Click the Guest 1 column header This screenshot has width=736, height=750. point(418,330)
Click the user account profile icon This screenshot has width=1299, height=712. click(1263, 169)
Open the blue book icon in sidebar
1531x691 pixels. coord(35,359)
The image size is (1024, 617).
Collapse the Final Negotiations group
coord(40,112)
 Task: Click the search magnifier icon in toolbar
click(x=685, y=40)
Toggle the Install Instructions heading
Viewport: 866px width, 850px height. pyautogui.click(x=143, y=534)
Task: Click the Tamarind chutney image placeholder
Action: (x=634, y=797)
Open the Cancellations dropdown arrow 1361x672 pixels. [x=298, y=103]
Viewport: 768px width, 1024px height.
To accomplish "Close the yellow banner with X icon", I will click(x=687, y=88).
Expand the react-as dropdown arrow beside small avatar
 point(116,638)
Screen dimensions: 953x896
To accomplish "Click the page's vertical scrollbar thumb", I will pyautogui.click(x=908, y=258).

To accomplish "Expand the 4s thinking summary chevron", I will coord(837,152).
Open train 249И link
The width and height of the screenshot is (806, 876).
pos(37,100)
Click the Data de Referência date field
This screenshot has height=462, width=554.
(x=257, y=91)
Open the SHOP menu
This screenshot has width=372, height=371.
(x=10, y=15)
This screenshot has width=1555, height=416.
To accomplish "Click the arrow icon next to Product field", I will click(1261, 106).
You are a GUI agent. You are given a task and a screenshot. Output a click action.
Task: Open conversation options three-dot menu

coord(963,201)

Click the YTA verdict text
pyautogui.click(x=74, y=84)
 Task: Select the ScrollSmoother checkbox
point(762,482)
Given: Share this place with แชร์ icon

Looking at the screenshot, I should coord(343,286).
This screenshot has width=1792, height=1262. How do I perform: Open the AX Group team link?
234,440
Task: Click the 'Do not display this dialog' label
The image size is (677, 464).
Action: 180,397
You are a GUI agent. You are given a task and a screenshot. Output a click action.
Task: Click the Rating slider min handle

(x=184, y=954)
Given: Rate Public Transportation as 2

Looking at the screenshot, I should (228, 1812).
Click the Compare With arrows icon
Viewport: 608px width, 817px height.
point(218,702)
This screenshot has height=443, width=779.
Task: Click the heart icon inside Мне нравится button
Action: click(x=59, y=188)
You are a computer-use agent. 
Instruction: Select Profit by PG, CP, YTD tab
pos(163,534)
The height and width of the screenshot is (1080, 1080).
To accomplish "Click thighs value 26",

▶ **YOUR GOAL**:
In the entries above, find the line holding "Open the blue book icon in sidebar" and the line holding "Viewport: 768px width, 1024px height."; print both of them and every line between, exactly, and nothing else.

▶ **OUTPUT FOR THIS TASK**:
Open the blue book icon in sidebar
1531x691 pixels. coord(35,359)
The image size is (1024, 617).
Collapse the Final Negotiations group
coord(40,112)
 Task: Click the search magnifier icon in toolbar
click(x=685, y=40)
Toggle the Install Instructions heading
Viewport: 866px width, 850px height. pyautogui.click(x=143, y=534)
Task: Click the Tamarind chutney image placeholder
Action: (x=634, y=797)
Open the Cancellations dropdown arrow 1361x672 pixels. [x=298, y=103]
Viewport: 768px width, 1024px height.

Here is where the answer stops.